Opportunities in Mexico and certain assets

Even in a regional context that is not very encouraging, Rodríguez highlighted that Mexico presents some opportunities if the United States does not go into recession.

“Since the end of last year we have had a positive outlook for Mexico, especially because of the very cheap valuations. There are companies that have performed very well in terms of their quarterly results and much of that performance is not fully reflected in the share price,” he said.

In general, Rodriguez said that for Mexico he prefers to go for big-value companies, with low debt levels and that generate steady cash flow.

“We like quality equities,” he said.

He also noted that Mexican fixed income is “super attractive,” as the country has healthy finances, but warned that if the United States goes into recession “it will drag Mexico down”.

Governments move the economy in Latin America

Bolivian economist Mario Aguilar, senior portfolio strategist at Janus Henderson Investors, says that, in Latin America, government models “are what move the economy” and stated that, in this context, the emergence of governments with an unclear view of the market “can bring problems”.

Aguilar pointed out that Mexico could benefit from the supply chain problems in China and the technological friction between the Asian giant and the United States. In line with Rodriguez’s comments, Aguilar reflected that Mexico can benefit “if the United States produces more”.

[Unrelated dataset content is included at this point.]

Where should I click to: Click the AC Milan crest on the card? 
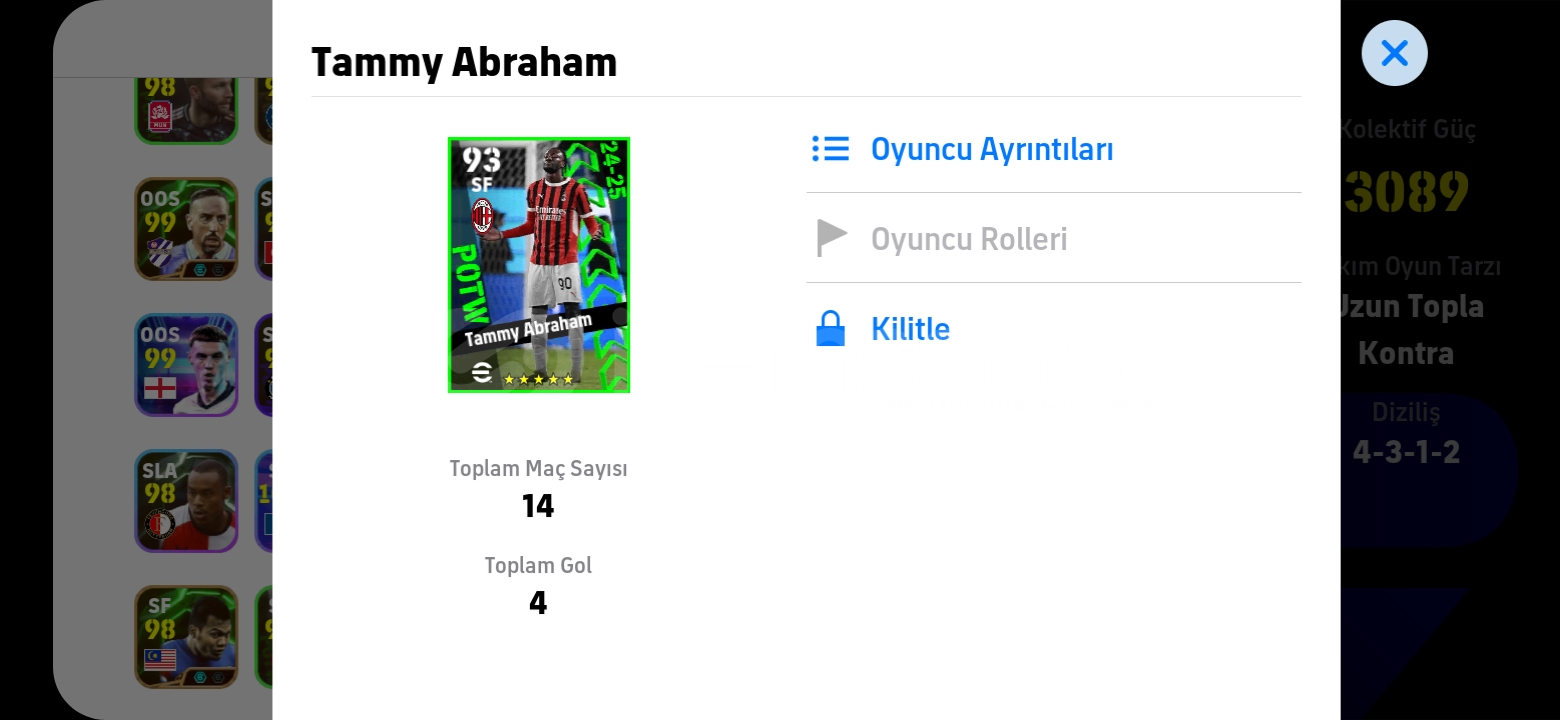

Even so, the Janus Henderson executive believes that the region’s risk/reward ratio is very low for investors.

Regional ETFs

The region’s most representative exchange-traded fund (ETF), the ILF, now sits 32% below its price five years ago. In the last 12 months it has fallen by 7%.

The positive fact is that, so far in 2023, it has risen by almost 10%.

Fifty-five-percent of the dollars invested by the ILF are placed in Brazilian companies and 28% in Mexican companies, with 7% in Chile and 3.72% in Peru.

Meanwhile, the EWZ (the ETF of Brazilian stocks) has plummeted 33% with respect to five years ago and 15% in the last 365 days. Even so, in 2023 it has improved by almost 6%.

A different reading can be made of the EWW, the Mexican equity ETF. So far in 2023 it is up nearly 21% and has risen nearly 23% in the past year. In line with this, the current price is 24% higher than it was five years ago.